Moreira-Filho José T, Ranganath Dhruv, Conway Mike, Schmitt Charles, Kleinstreuer Nicole, Mansouri Kamel
National Toxicology Program Interagency Center for the Evaluation of Alternative Toxicological Methods, Division of Translational Toxicology, National Institute of Environmental Health Sciences, Research Triangle Park, North Carolina, USA.
University of North Carolina at Chapel Hill, Chapel Hill, North Carolina, USA.
J Cheminform. 2024 Aug 16;16(1):101. doi: 10.1186/s13321-024-00894-1.

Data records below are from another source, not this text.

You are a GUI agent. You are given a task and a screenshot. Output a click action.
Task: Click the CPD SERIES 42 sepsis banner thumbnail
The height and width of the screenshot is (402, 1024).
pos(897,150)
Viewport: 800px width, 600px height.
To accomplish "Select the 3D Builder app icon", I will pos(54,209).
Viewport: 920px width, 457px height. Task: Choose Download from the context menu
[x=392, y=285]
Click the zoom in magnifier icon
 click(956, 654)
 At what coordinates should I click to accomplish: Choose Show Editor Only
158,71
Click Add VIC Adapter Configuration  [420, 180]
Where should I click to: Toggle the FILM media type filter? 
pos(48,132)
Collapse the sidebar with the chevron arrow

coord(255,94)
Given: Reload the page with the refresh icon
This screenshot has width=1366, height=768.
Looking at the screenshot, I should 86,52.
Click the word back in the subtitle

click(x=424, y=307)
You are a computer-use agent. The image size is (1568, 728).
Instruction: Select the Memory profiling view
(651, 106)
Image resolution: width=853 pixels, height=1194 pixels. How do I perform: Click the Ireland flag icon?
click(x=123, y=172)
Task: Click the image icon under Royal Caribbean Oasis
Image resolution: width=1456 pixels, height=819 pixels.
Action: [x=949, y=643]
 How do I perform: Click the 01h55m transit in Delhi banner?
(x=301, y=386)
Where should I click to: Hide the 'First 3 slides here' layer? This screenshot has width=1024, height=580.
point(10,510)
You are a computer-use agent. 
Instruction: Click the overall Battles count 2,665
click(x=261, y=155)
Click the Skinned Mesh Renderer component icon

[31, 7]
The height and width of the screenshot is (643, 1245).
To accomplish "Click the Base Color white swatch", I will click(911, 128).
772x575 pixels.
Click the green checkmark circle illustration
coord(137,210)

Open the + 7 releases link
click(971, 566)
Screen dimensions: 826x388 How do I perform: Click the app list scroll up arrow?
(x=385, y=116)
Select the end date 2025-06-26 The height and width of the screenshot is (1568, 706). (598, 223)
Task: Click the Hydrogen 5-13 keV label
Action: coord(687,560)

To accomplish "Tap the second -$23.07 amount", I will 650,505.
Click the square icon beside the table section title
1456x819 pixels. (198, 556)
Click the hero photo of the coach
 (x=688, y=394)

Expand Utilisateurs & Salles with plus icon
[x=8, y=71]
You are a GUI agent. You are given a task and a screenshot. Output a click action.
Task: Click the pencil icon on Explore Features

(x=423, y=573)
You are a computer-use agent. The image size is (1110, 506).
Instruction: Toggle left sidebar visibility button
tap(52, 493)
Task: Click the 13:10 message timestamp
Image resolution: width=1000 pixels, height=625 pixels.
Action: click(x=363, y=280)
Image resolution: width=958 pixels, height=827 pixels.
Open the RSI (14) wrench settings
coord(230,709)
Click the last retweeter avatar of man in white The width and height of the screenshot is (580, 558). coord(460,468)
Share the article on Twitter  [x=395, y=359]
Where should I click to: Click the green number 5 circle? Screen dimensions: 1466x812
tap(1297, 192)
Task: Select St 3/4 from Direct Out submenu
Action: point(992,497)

With the increased availability of chemical data in public databases, innovative techniques and algorithms have emerged for the analysis, exploration, visualization, and extraction of information from these data. One such technique is chemical grouping, where chemicals with common characteristics are categorized into distinct groups based on physicochemical properties, use, biological activity, or a combination. However, existing tools for chemical grouping often require specialized programming skills or the use of commercial software packages. To address these challenges, we developed a user-friendly chemical grouping workflow implemented in KNIME, a free, open-source, low/no-code, data analytics platform. The workflow serves as an all-encompassing tool, expertly incorporating a range of processes such as molecular descriptor calculation, feature selection, dimensionality reduction, hyperparameter search, and supervised and unsupervised machine learning methods, enabling effective chemical grouping and visualization of results. Furthermore, we implemented tools for interpretation, identifying key molecular descriptors for the chemical groups, and using natural language summaries to clarify the rationale behind these groupings. The workflow was designed to run seamlessly in both the KNIME local desktop version and KNIME Server WebPortal as a web application. It incorporates interactive interfaces and guides to assist users in a step-by-step manner. We demonstrate the utility of this workflow through a case study using an eye irritation and corrosion dataset.Scientific contributionsThis work presents a novel, comprehensive chemical grouping workflow in KNIME, enhancing accessibility by integrating a user-friendly graphical interface that eliminates the need for extensive programming skills. This workflow uniquely combines several features such as automated molecular descriptor calculation, feature selection, dimensionality reduction, and machine learning algorithms (both supervised and unsupervised), with hyperparameter optimization to refine chemical grouping accuracy. Moreover, we have introduced an innovative interpretative step and natural language summaries to elucidate the underlying reasons for chemical groupings, significantly advancing the usability of the tool and interpretability of the results.
随着公共数据库中化学数据可用性的增加,出现了用于分析、探索、可视化和从这些数据中提取信息的创新技术和算法。一种这样的技术是化学分组,其中具有共同特征的化学物质根据物理化学性质、用途、生物活性或它们的组合被分类到不同的组中。然而,现有的化学分组工具通常需要专业的编程技能或使用商业软件包。为了应对这些挑战,我们开发了一个在KNIME(一个免费、开源、低代码/无代码的数据分析平台)中实现的用户友好型化学分组工作流程。该工作流程是一个全面的工具,巧妙地整合了一系列过程,如分子描述符计算、特征选择、降维、超参数搜索以及监督和无监督机器学习方法,能够实现有效的化学分组并可视化结果。此外,我们还实现了用于解释的工具,识别化学组的关键分子描述符,并使用自然语言摘要来阐明这些分组背后的原理。该工作流程设计为可以在KNIME本地桌面版本和作为Web应用程序的KNIME Server WebPortal中无缝运行。它包含交互式界面和指南,以逐步协助用户。我们通过使用眼刺激和腐蚀数据集的案例研究展示了此工作流程的实用性。
科学贡献
这项工作在KNIME中提出了一种新颖、全面的化学分组工作流程,通过集成一个用户友好的图形界面提高了可访问性,该界面无需广泛的编程技能。此工作流程独特地结合了多个功能,如自动分子描述符计算、特征选择、降维以及机器学习算法(监督和无监督),并通过超参数优化来提高化学分组的准确性。此外,我们引入了创新的解释步骤和自然语言摘要来阐明化学分组的潜在原因,显著提高了该工具的可用性和结果的可解释性。